*** Texte à lire ***
Shinzo Abe, tué pour avoir été Keynésien

Par Michel Santi  |   |  760  mots
(Crédits : TORU HANAI)
CHRONIQUE. L'ancien Premier ministre japonais Shinzo Abe a été tué par balles vendredi alors qu'il faisait campagne dans la ville de Nara, dans l'ouest du Japon, en vue des élections sénatoriales. Michel Santi, économiste (*), nous fait le portrait posthume de ce Premier ministre profondément Keynésien.

Il a sorti son pays du dogme pacifiste adopté suite à la deuxième guerre mondiale. Il a largement contribué à transformer le Japon en un pays soucieux de ses intérêts géopolitiques et stratégiques qui a dès lors pu occuper la place qui lui revenait méritait dans la gouvernance sécuritaire mondiale. Il était catalogué de «fasciste» par certains esprits peu évolués. En réalité Shinzo Abe était un activiste civique qui aimait son pays, un homme foncièrement démocrate, et entièrement dédié à renforcer le Japon.

Il avait pourtant hérité d'un pays en crise profonde, économique et financière bien-sûr mais également existentielle. Il dut ainsi gérer une spirale déflationniste insidieuse et sans fin, l'implosion du marché du crédit, une liquéfaction immobilière absolument sans précédent, la quasi éradication de son marché boursier, une productivité en déclin permanent, la perte de compétitivité de ce que furent les entreprises légendaires du Japon, une démographie en berne, les conséquences d'un tsunami ayant dévasté Fukushima et tué 16.000 personnes... Que d'articles j'ai écrit sur Shinzo Abe, sur son exceptionnel volontarisme et sur son programme original qui portait son nom («Abenomics») fondé sur les fameuses «3 flèches» qui permirent enfin au pays de se sortir par le haut de sa double décennie perdue, de renouer avec la croissance et de stabiliser les ratios dette publique/PIB.
***
Exercices>
1. D'après la chronique sur Shinzo Abe, dans quelle ville faisait-il campagne lorsqu'il a été tué ?
2. Transformez en liste le paragraphe de la chronique qui commence par « Il avait pourtant hérité » en conservant ses faits principaux, s'il vous plaît.
3. Rédigez la suite de la chronique sur Shinzo Abe à partir de sa dernière phrase.
*** Matériel fourni ***
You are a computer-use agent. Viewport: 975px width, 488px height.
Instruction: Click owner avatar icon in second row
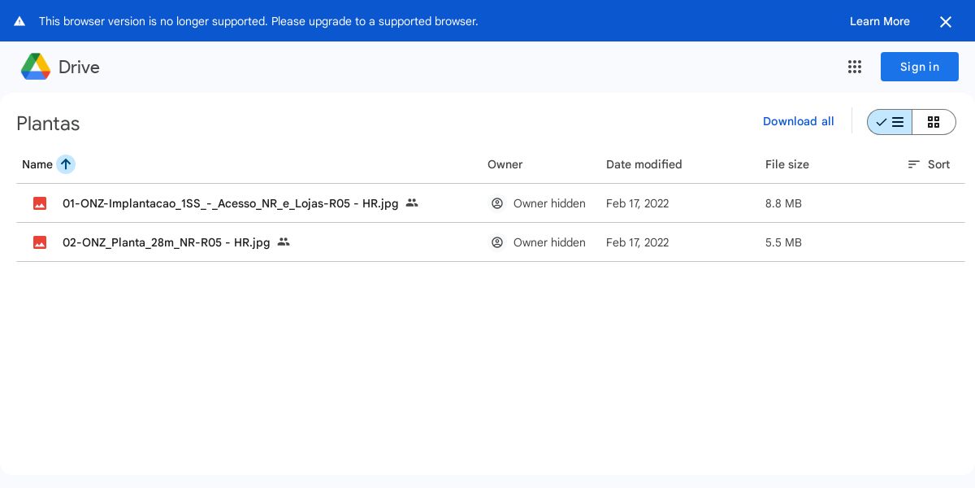coord(497,242)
***
Réponses attendues>
1. Dans la ville de Nara, dans l'ouest du Japon.

2.
- Shinzo Abe a hérité d'un pays en crise profonde, économique, financière et existentielle.
- Il a dû gérer :
  - une spirale déflationniste sans fin ;
  - l'implosion du marché du crédit ;
  - une liquéfaction immobilière sans précédent ;
  - la quasi-éradication du marché boursier ;
  - une productivité en déclin permanent ;
  - la perte de compétitivité des entreprises légendaires du Japon ;
  - une démographie en berne ;
  - les conséquences du tsunami qui a dévasté Fukushima et tué 16 000 personnes.
- Son programme « Abenomics », fondé sur les « 3 flèches », a permis au pays :
  - de sortir de sa double décennie perdue ;
  - de renouer avec la croissance ;
  - de stabiliser les ratios dette publique/PIB.

3.
Dans "Si seulement nous étions tous japonais", j'expliquais comme il eut le courage d'appliquer un programme fondamentalement keynésien consistant à augmenter la dépense publique, à mettre en place par sa banque centrale interposée une politique de création monétaire massive tout en décrétant des réformes structurelles autorisant l'assainissement à long terme de son économie.

Dans "Le Japon au bois dormant", je détaillais la détermination que fut celle du Premier Ministre Abe dès son avènement qui n'a lésiné ni reculé devant aucune décision censée sortir son pays de la léthargie dans laquelle il s'était enfoncé depuis une trentaine d'années. Grâce à Abe, le Japon put et sut faire face à son destin, et même le forcer. En conjurant le sort par une authentique révolution culturelle et des mœurs ayant régénéré le marché du travail par l'apport des femmes, des vieux et des étrangers.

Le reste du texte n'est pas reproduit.